久しぶりの「新宿御苑」。

先日の日曜日は、久しぶりに「新宿御苑」に行った。最後に行ったのは、昨年の秋だったような気がする。

残念ながら、先日は天気はいまひとつで曇り空だったが、それでも、広大な敷地に敷き詰められた手入れの行き届いた「緑の芝生」と樹齢何十年という様々な樹木、そして、それらとのコントラストが効いている新宿の高層ビル群。

都会における静寂というか、自然というか、表現が難しいが、人々の心を静めてくれる空間がある。

New York のセントラルパークを思い出した。

前回来た時は、僕らの子供はまだよちよち歩きで、一人にしておくと何をするか分からず、また、長時間歩き続ける体力もなく、途中で眠ってしまった彼を、暑い中、僕が抱っこして歩く、ということがあったが、今回は、何かのオフ会の集団と仲良くなり、彼らが遊んでいた「シャボン玉」が気に入ったようで、一緒になって遊んだりと、成長が見て取れた。

東京の一角に、こんな素晴らしい場所がある。

経済効果だけでは計れない大きな価値を感じる。

「デジタルガレージ」という「文脈(コンテクスト)」。

デジタルガレージ(DG)は、林さんと、JOIこと伊藤穣一氏によって設立された、名前のとおり、常にインターネットの最前線を行くベンチャー企業である。
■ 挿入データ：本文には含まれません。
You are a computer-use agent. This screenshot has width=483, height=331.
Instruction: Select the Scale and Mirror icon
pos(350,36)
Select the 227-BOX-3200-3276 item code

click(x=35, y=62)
僕の記憶が正しければ、DGの設立は1995年。今年で13年目になる。

そのDGに関する特集記事が、昨日の日経ヴェリタスに見開きで掲載されていた。林さんたちの顔写真入りで、とてもよいIRになったと思う。

林さんと初めてお会いしたのは、2003年12月だったと思う。ある証券会社の方の紹介で、富ヶ谷にあるDGのオフィスを訪ねた時だった。

デジタルガレージという会社や林さんやJOIのことはメディアを通じて知っていたが、実際に林さんに会ってみると、思ったよりも「気さく」な人だった。

そんなことでご縁ができたわけだが、その後、2004年4月、当時の株主だったベンチャーキャピタルが保有するインタースコープ株式の一部をDGに譲渡してもらい、DGにインタースコープの筆頭株主になってもらうことになった。

2004年という年は、僕にとっては、忘れ難い年である。

インタースコープを創業する前の僕にとって、「JOI」は憧れの人でしかなかったが、その「JOI」と一緒に仕事をする機会に恵まれた。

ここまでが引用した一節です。